As the end draws near for the Class of 2017, one thing is for certain: another group of snot-nosed brats from the North Shore will replace us as swiftly as we’ve been removed. To make sure they’ll be just as amazing as we were, we did a review of some of the finest curated posts in the Class of 2021 Facebook Group these infants have to offer.
Right off the bat, this guy lays down the law. Nothing says, “I’m trying to be known around campus as the one CS major with a 4.0 and absolutely no friends” than posting twice in a row about your drive and determination for academia. Dude, take a break and live a little. You’re going be here for four years. You’re only 18, pencil in at least 15 minutes of free time to tell everyone how great you are.
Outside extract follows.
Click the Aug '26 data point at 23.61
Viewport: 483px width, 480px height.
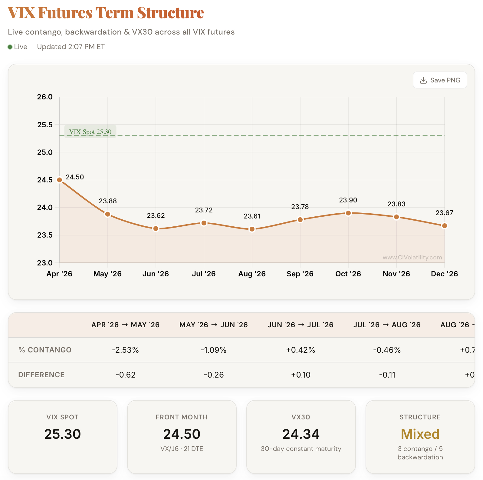pos(252,229)
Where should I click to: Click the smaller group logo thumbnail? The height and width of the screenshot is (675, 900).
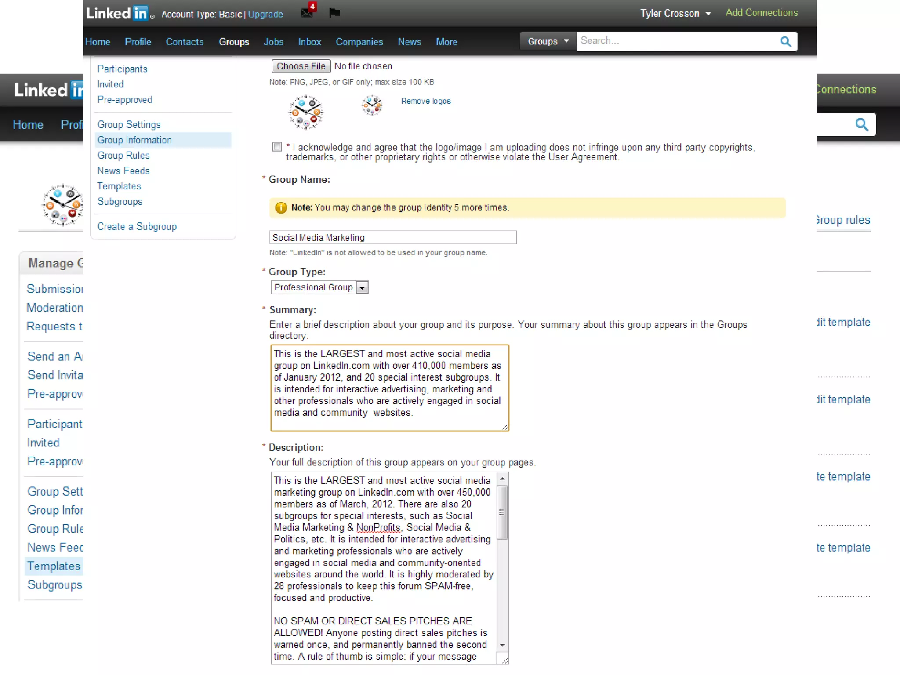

STOP TRYING TO MAKE EXCESSIVELY LARGE SNAPCHATS AND GROUPMES HAPPEN. THEY’RE NOT GOING TO HAPPEN. There are literally over 4,000 of you munchkins coming to the U of I next year, and you’re not going to meet and befriend every single person in your class. Hell, there’s an 80%-90% you’ll stop being friends with your roommate after the first eight weeks of living with each other. We get it, there’s safety in numbers, but technology has its limits and you really don’t want to befriend Jacie, we heard she’s a huge bitch.
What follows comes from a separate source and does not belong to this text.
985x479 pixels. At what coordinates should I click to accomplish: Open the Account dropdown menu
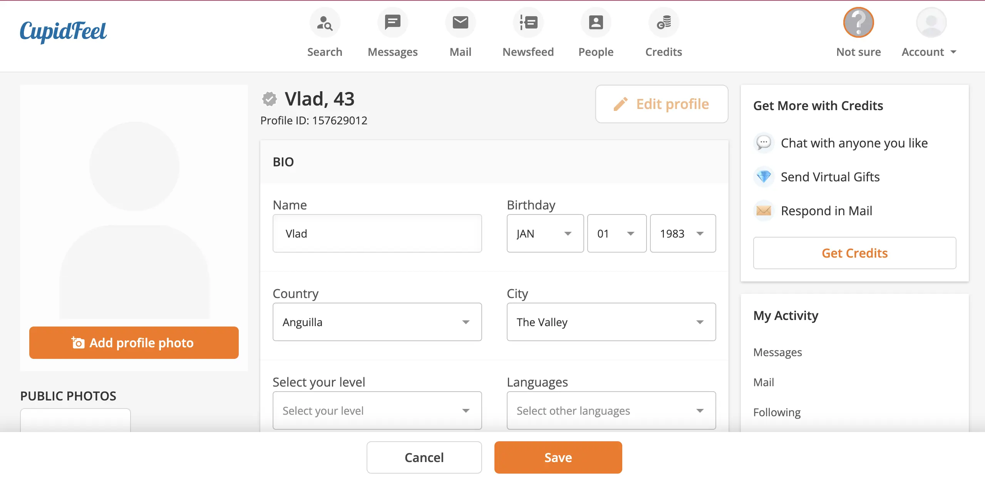point(929,52)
Oh, honey. You’ve said “hella” more than once and you want to live in the Six Pack–we know you’re going to end up rushing. Most of the western population is sarcastic, it’s a common communication style in our society. Stop trying to make yourself #NotLikeOtherGirls.
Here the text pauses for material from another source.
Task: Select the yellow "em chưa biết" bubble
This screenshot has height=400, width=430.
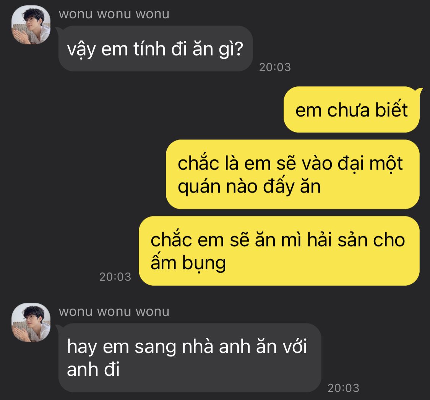Action: [x=352, y=110]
The only normal one of the bunch. Continue being not extra as hell like your classmates, kid. You’ll go far. But don’t live at FAR. That place sucks and it’s too far away from anything that matters.
“Over a hundred bottles of nail polish” sounds like an indie song, or like the title of the Jackson Pollock that will be on your floor when you come home drunk off Jungle Juice during the first week of college. Frequent trips to the mall does sound like a great time, but you got Mall Money™? And let’s be honest, you’re going to end up rushing.
Wow, where to begin? First, you’re going to want to bring a mop and a bucket to clean up all the pussies you just made wet. Seriously, did you hear that massive thud of everyone’s panties collectively hitting the floor at the same time? Sounds like you already have a closet full of pastel-colored Chubbies and bow ties to match. From the looks of it, you’re pretty confident in yourself, but just wait until a hot girl at a rush party doesn’t want to hook up with you. Your fragile masculinity will be shattered in no time.
This is the pure and wholesome content for which this campus is desperate. From your brief intro, you seem fun enough to be everyone’s friend and roommate. Don’t get jaded and let the world take that away from you, kiddo.
Class of 2021: Good luck with your first days off in the semi-real world of UIUC. It’s survival of the fittest. Let the games begin.